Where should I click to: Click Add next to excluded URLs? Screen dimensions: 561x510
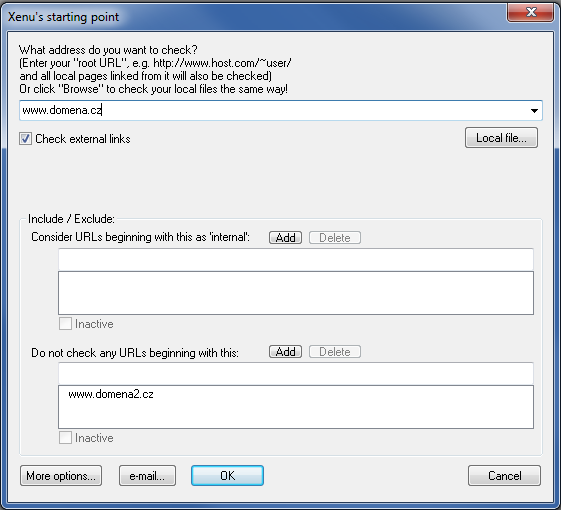point(285,352)
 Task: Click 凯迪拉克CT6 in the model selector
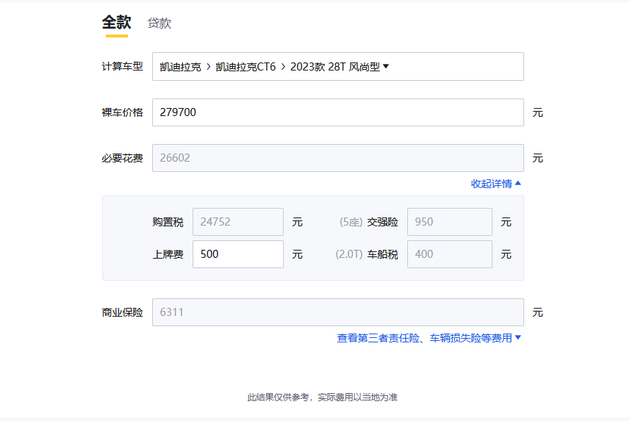tap(245, 67)
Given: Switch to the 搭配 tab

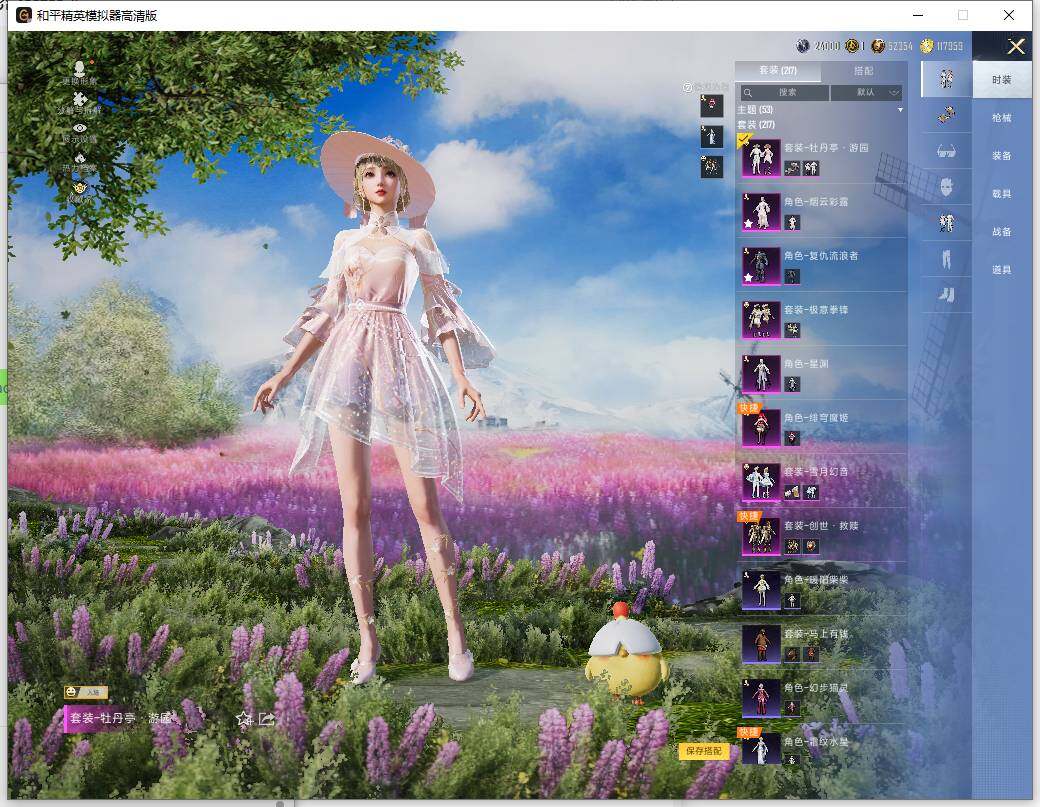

• • • • • • •

- TASK BRIEF
Add 122 to every coordinate in the answers and write out all of the records again, requests included. Leave the pictures out.

- FINISHED ANSWER
Where should I click to: Click Add next to excluded URLs? Screen dimensions: 561x510
point(407,474)
 Task: Click 凯迪拉克CT6 in the model selector
tap(367, 189)
Given: Switch to the 搭配 tab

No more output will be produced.